SNP and the Act of Settlement - from Scotia 11/12/00

Muriel Gray did an op-ed piece on this topic in the Sunday Herald which I did not agree with verbatim but still made some pretty good points IMO:-

link to Muriel Gray's article

"...In the meantime, someone needs to take aside the parties involved in arguing the toss over the Act of Settlement and set them straight, particularly here in Scotland. Otherwise we will have to endure months, maybe years, of pointless, time-wasting, ludicrous debate and attempted legislative reform, no doubt tainted with hints of ugly sectarianism, that will tie up people who should be concentrating on land reform, housing, education and health...."

If Michael Forsyth and the Scottish Tories were so bothered about the Act of Settlement why did they do nothing about it during their 17 years in power? If the SNP were so bothered about it why did it only start to become a priority after the Monklands East by-election when the SNP nearly won on the back of a temporary working class nominal Presbyterian protest vote because of Labour's perceived Coatbridge-centric pro-RC sectarian district council and that bitterly fought campaign had left an impression in parts of the west of Scotland that the SNP were very much a "Proddie" party? Kicking up a fuss over the Act of Settlement is just a way to cause trouble for Labour basically in a petty point scoring sort of way. The other parties know that no governing party is going to want to change loads of archaic legislation that involves getting agreement with 13 other realms within the Commonwealth which also have QEII as head of state so the impression can be easily left that they are doing nothing about it so ergo they are anti-RC. For Cardinal Winning OTOH it is a useful way to deflect attention away from the schooling issue and the moves by the EIS to possibly take that issue to the ECHR on a discrimination basis as well.

If the real issue in all of this monarchy stuff is really discrimination why is no fuss being kicked up about the fact that succession is always to the eldest male heir not to the eldest child of the reigning sovereign as happened in Sweden a few years back?
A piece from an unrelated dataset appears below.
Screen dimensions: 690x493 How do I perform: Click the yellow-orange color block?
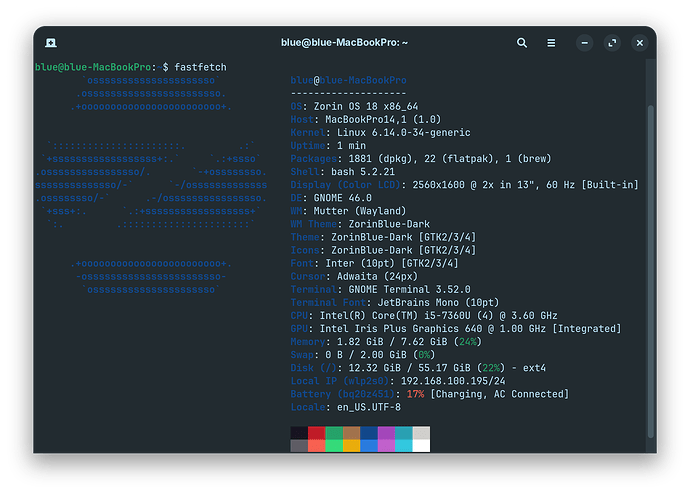click(x=352, y=445)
The Windsor monarchy is an archaic anachronism with inherent discrimination running right through it because of the hereditary principle. In practical terms it does the job not bad because it exercises no truly meaningful powers these days as parliament(s) has/have been firmly in charge since 1688 and the Act of Settlement came about primarily only because the "Divine Right of Kings "Stuarts did such an abysmal job in the 17th century so many people like myself are willing to put up with all the many and varied discriminatory aspects of the institution as an irrelevance to the mundane reality of daily life in an ain't broke don't fix it sort of way. If we really want to get into the business of reforming the institution and making it all modern and PC then it should simply be wound up altogether IMO. The problem is though that the UK has no real right to do this unilaterally when 13 other Commonwealth realms of the crown are also involved as well. So why open up this issue at all in a Scottish context until after independence in Europe is achieved? The real priority for opposition politicians in Scotland should be stuff like this IMO:-

link to Herald news story

and undoing the damage that 20 years of Thatcherism emanating from Westminster has inflicted upon Scotland's social fabric and getting the message across to people who live in places like Castlemilk how self-government can be used as a vehicle to alleviate the situation.